Мама, не волнуйся обо мне!
Но жена человека из Думы вела себя иначе. Она не находила себе места. То садилась на землю, то вставала и принималась ходить. Ее беспокойные пальцы то теребили одежду, то поглаживали волосы, то прикасались к шее. Это была худая женщина, и в темноте она больше походила на сгустившуюся тень, чем на человека.

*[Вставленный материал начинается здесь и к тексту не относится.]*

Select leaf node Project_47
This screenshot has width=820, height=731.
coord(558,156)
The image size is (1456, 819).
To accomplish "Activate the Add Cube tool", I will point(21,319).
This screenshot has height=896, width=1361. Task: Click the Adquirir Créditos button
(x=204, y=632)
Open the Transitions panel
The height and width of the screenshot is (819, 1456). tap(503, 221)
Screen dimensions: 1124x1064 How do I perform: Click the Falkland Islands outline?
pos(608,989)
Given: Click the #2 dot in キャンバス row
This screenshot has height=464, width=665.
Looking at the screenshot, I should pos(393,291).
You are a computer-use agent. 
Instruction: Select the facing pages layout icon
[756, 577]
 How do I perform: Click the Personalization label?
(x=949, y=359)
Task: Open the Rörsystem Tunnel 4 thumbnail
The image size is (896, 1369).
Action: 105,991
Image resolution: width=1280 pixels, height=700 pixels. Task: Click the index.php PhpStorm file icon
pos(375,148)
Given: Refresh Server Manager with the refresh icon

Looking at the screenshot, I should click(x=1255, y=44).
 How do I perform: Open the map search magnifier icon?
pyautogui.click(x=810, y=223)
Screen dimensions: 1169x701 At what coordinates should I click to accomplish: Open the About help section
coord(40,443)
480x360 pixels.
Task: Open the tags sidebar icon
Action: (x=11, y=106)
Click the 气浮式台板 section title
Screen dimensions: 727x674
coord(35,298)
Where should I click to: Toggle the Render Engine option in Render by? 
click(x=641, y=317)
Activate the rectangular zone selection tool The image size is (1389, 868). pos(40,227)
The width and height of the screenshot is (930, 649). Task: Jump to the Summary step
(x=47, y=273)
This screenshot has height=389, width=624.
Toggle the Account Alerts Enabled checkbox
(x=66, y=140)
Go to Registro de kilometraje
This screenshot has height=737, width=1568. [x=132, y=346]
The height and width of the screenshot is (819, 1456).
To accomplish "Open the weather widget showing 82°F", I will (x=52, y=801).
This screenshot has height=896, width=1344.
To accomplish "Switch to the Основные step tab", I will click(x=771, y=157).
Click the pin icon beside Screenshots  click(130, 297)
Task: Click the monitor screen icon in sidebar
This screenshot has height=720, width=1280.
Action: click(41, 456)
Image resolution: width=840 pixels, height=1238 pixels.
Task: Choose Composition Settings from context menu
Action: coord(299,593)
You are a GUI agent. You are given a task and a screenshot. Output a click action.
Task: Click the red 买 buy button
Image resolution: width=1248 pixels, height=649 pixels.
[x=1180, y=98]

— Почему их так долго нет? — произнесла она.
— Они ищут остальных, — заверила ее Валентина.
— А вдруг там опять чтонибудь обвалилось?
— Мы бы услышали. Не беспокойтесь, если что, они позовут нас на помощь.
Между ними ступил Давыдов.
— Нам можно особенно не беспокоиться, ведь среди нас есть тот, кого наверняка станут спасать, чего бы это ни стоило. Заодно и нас всех откопают.